INFORMATION SHOWN: Begin

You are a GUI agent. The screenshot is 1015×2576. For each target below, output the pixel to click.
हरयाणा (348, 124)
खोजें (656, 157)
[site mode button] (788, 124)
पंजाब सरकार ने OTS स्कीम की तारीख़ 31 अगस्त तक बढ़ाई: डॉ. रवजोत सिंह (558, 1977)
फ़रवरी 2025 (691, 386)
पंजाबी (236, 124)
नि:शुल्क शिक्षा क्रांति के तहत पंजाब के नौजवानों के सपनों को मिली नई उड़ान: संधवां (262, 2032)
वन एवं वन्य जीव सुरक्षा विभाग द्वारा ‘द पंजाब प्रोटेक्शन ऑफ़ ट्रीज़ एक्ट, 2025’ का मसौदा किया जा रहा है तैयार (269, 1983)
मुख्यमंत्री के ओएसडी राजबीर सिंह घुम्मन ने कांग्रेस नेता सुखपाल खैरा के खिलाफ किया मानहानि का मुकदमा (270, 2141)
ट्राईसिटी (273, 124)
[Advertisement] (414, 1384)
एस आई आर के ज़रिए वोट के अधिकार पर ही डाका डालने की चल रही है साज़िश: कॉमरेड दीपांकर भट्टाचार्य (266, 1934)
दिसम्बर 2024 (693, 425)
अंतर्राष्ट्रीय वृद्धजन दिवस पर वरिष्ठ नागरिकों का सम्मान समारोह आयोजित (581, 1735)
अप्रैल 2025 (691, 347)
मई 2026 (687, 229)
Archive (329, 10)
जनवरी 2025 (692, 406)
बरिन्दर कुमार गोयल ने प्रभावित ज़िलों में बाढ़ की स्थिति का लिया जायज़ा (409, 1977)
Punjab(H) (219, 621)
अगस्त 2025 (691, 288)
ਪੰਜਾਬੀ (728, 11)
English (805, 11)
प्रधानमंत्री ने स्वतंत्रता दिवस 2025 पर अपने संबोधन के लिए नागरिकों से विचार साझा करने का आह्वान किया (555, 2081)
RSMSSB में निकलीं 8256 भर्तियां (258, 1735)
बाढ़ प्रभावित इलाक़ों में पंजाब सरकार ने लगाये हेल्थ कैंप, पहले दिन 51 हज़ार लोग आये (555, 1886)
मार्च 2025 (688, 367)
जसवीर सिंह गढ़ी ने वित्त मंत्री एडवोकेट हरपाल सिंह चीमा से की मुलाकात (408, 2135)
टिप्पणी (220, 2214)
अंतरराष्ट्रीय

INFORMATION SHOWN: End

▶ _WHAT TO PRODUCE_
Look through the material above and print exactly the lines from the one containing "मुख्यमंत्री के ओएसडी" to the one containing "अप्रैल 2025 (691, 347)", both included, and nothing more.

▶ _RESPONSE AREA_
मुख्यमंत्री के ओएसडी राजबीर सिंह घुम्मन ने कांग्रेस नेता सुखपाल खैरा के खिलाफ किया मानहानि का मुकदमा (270, 2141)
ट्राईसिटी (273, 124)
[Advertisement] (414, 1384)
एस आई आर के ज़रिए वोट के अधिकार पर ही डाका डालने की चल रही है साज़िश: कॉमरेड दीपांकर भट्टाचार्य (266, 1934)
दिसम्बर 2024 (693, 425)
अंतर्राष्ट्रीय वृद्धजन दिवस पर वरिष्ठ नागरिकों का सम्मान समारोह आयोजित (581, 1735)
अप्रैल 2025 (691, 347)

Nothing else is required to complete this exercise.